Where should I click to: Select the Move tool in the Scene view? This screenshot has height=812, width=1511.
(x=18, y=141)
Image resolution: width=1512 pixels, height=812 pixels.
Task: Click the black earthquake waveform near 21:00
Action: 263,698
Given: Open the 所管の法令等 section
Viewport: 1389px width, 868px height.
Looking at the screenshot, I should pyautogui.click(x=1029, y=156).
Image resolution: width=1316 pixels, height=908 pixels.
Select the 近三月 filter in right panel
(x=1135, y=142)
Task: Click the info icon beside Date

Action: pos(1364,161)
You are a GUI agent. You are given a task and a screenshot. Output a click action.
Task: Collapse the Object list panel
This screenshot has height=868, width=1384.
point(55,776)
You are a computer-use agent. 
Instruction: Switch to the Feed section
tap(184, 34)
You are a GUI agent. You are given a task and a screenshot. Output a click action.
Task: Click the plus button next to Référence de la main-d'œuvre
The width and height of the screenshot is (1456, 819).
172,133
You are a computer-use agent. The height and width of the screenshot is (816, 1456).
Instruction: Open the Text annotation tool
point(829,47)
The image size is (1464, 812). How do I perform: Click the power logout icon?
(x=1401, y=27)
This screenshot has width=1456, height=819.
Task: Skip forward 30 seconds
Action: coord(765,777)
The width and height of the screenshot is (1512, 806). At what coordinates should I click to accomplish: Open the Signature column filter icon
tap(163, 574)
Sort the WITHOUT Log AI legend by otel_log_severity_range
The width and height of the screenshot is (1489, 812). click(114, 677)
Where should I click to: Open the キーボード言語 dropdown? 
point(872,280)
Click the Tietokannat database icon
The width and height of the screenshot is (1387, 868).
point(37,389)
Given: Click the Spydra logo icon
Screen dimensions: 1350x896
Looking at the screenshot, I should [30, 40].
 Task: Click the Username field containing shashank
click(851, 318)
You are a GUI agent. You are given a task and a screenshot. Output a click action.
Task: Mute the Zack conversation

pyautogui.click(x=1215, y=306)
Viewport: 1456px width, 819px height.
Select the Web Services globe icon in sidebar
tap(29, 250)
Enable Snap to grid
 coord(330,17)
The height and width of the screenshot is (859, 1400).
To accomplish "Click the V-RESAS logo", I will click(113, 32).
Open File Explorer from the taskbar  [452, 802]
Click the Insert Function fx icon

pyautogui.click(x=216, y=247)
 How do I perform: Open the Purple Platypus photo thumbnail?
+===+
Exactly the lines from the one containing "Given: Click the Spydra logo icon" through the end of the records above should be returned, with both ends kept.

Given: Click the Spydra logo icon
Screen dimensions: 1350x896
Looking at the screenshot, I should [30, 40].
 Task: Click the Username field containing shashank
click(851, 318)
You are a GUI agent. You are given a task and a screenshot. Output a click action.
Task: Mute the Zack conversation

pyautogui.click(x=1215, y=306)
Viewport: 1456px width, 819px height.
Select the Web Services globe icon in sidebar
tap(29, 250)
Enable Snap to grid
 coord(330,17)
The height and width of the screenshot is (859, 1400).
To accomplish "Click the V-RESAS logo", I will click(113, 32).
Open File Explorer from the taskbar  [452, 802]
Click the Insert Function fx icon

pyautogui.click(x=216, y=247)
 How do I perform: Open the Purple Platypus photo thumbnail?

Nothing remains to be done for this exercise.